Your goal ▸ Every line in the records below with the string "computer" needs to be copied out.

Input records ▸
--------------------------------------------------
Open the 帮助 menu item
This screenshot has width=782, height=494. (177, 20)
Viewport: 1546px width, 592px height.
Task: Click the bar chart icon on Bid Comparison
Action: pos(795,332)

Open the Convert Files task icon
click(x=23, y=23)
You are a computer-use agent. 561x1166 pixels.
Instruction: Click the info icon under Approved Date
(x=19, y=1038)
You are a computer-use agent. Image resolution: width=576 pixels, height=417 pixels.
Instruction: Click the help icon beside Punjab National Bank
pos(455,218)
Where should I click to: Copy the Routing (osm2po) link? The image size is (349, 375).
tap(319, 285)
--------------------------------------------------
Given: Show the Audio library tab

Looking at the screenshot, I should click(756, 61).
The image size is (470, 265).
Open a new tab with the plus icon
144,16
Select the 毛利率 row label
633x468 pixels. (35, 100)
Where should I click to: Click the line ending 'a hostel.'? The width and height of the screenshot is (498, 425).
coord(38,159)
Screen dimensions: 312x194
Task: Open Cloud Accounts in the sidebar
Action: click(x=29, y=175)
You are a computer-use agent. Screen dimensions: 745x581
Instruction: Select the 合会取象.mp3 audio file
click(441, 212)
--------------------------------------------------
Reply to the exercise ▸
You are a computer-use agent. 561x1166 pixels.
You are a computer-use agent. Image resolution: width=576 pixels, height=417 pixels.
You are a computer-use agent. Screen dimensions: 745x581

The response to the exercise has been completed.